* How to complete this task: Within the records below, filter for lines carrying the word "computer" and copy them.

** Data section follows **

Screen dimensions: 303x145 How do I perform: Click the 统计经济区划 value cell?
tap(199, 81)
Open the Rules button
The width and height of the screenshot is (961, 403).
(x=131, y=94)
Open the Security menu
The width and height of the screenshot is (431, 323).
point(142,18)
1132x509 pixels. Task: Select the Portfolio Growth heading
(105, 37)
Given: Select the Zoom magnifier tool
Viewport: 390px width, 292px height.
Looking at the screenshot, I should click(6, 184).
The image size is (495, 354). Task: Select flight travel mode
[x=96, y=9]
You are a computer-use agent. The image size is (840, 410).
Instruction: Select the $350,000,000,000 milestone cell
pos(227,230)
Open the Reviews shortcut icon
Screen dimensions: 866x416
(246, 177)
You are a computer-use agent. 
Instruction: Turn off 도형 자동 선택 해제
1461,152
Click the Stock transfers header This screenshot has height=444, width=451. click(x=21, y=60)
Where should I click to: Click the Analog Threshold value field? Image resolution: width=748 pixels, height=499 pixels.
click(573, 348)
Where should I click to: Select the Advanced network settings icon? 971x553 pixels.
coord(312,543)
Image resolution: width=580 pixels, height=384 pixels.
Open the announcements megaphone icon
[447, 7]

** End of Data section **

* Expected answer:
You are a computer-use agent. The image size is (840, 410).
You are a computer-use agent. 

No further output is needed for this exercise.